Mr. Xing Hua Chen, CEO of China Water, commented “This financing is an important achievement for China Water. We are very pleased to have attracted new, high profile investors into the Company and look forward to a continued, productive relationship.

Results of operations

China Water had revenue of $35.7 million and net income of $8.8 million for the year ended 2006 as compared to $27.7 million and $7 million for the year ended 2005, respectively. The increase in revenue and net income for the year ended 2006 against 2005 are $8 million and $1.8 million, reflecting a growth rate of 25.3% and 25.7%, respectively. The growth in revenue and net income are mainly attributable to the surge in demand as a result of the growth of the Chinese bottled water market.

China Water achieved $6.2 million in revenue and $1.7 million in net income for the first quarter of 2007, reflecting a decrease of $1.1 million and $0.4 million as compared to the revenue and net income during same quarter in 2006. The decrease in revenue and net income was due to the impact of severe weather conditions on one of China Water’s manufacturing facilities and postponement of orders by a significant customer from the first quarter of 2007 to second quarter of 2007.
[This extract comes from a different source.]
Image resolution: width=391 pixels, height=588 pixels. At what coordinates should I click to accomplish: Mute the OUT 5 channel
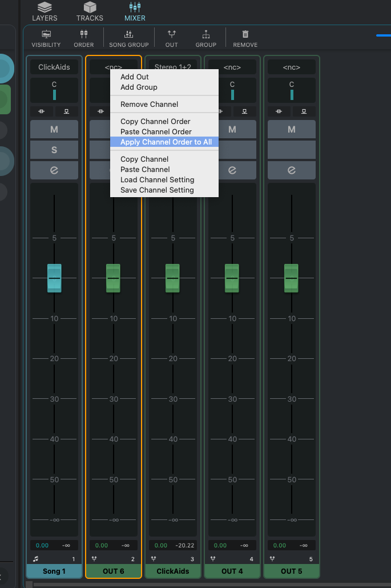pyautogui.click(x=292, y=130)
Mr. Chen commented “Management believes that we are in a position to achieve approximately $14 million in revenue for the second quarter of 2007 (an approximate increase of 57% from the second quarter of 2006). We believe that the projected results for the second quarter will align with our growth targets for the full 2007 fiscal year.”

About China Water and Drinks Inc.

China Water and Drinks Inc. is a leading producer and distributor of bottled water in China. Through its production facilities in Guangdong, Zhangjiang, Fexian and Changchun, China Water produces bottled waters ranged from 350 ml to 18.9 liters for local and international beverage brands including Coca-Cola and Uni-President. China Water also produces and distributes bottled water under its own brand name over 11 provinces in China.
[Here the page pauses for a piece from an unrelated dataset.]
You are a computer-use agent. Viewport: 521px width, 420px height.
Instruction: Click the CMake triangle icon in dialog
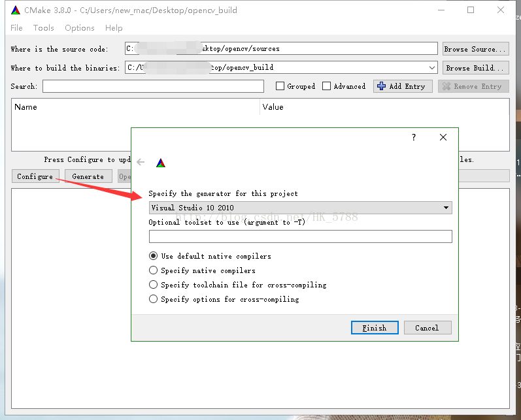(161, 163)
Disclaimer Regarding ``Forward-Looking Statements''

Certain of the statements set forth in this press release constitute “Forward looking statements” within the meaning of the Private Securities Litigation Reform Act of 1995. Forward-looking statements include, without limitation, any statement that may predict, forecast, indicate, or imply future results, performance or achievements, and may contain the words “anticipate,” “believe,” “estimate,” “expect,” “forecast,” “intend,” “may” “project,” “plan,” “will,” “should,” “could,” “would,” or words or expressions of similar meaning. Such forward-looking statements involve risk and uncertainties that could cause actual results to differ materially from any future results described by the forward-looking statements. Risk factors that could contribute to such differences include those matters more fully disclosed in the Company's reports filed with the Securities and Exchange Commission. The forward-looking information provided herein represents the Company's estimates as of the date of the press release, and subsequent events and developments may cause the Company's estimates to change. The Company specifically disclaims any obligation to update the forward-looking information in the future. Therefore, this forward-looking information should not be relied upon as representing the Company's estimates of its future financial performance as of any date subsequent to the date of this press release.